Cóż, ostatnia rada dotycząca typowych sytuacji. Wszyscy wiecie, że dzieci mogą zachorować, kiedy idą do przedszkola, zwłaszcza, gdy dopiero zaczynają chodzić do przedszkola. Radzę się tym zbytnio nie martwić, to normalne, nawet jeśli jest chore lub zdenerwowane, a może widać pogorszenie zachowania dziecka. Nie przejmuj się zbytnio, to nie jest powód, aby z myślą wyprowadzać go z ogrodu, niech lepiej będzie siedzieć w domu. Pomóż swojemu dziecku w dzieciństwie, w normalnym towarzyskim dzieciństwie i nie pozbawiaj się wolnego czasu. Bądź cierpliwy i nie zaniepokojony. To normalne, możesz zmniejszyć dawkę przedszkolną, ale idź do przedszkola. Oczywiście, jeśli zachorujesz, pozwól mu się wyleczyć, a potem wraca do przedszkola. I tutaj bardzo ważne jest, aby wpoić dziecku, że ogród jest dobry, że wszyscy w ogrodzie są mili, wszyscy z najlepszymi intencjami, nikt nie chciał cię urazić. Wtedy dziecko będzie miało mniejszy opór przed wyjściem do ogrodu, ale do tego konieczne jest, abyś sam uważał, że ogród jest ważny dla dziecka, jeśli myślisz jakoś inaczej, to radzę to rozgryźć, dlaczego socjalizacja Twojego dziecka dla Ciebie, to źle?
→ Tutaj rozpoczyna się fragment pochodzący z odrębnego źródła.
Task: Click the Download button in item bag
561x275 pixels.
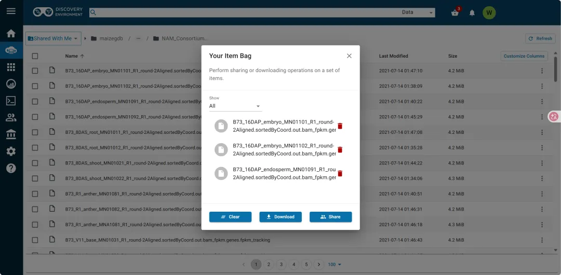Action: (281, 217)
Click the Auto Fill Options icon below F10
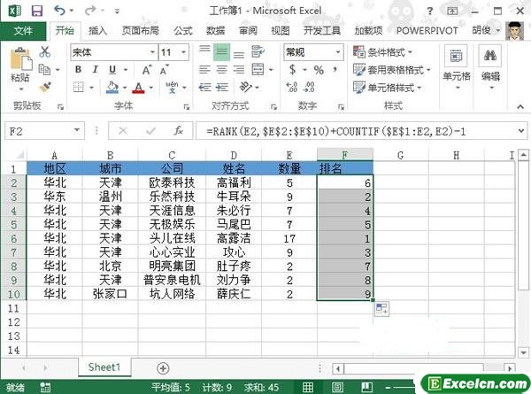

Być może jesteś uzależniony od swojego dziecka, na przykład może się to zdarzyć ludziom, którzy nie mają nic innego do roboty, siedzą w domu, nic nie robią, więc pracujmy ciężko z dzieckiem. Albo z ludźmi, którzy nie zrealizowali swojego zawodu. To jest twój problem, nie czyń swojego problemu problemem swojego dziecka. Ważne jest, aby dziecko wyszło do ogrodu, będzie ci za to wdzięczny, uwierz mi.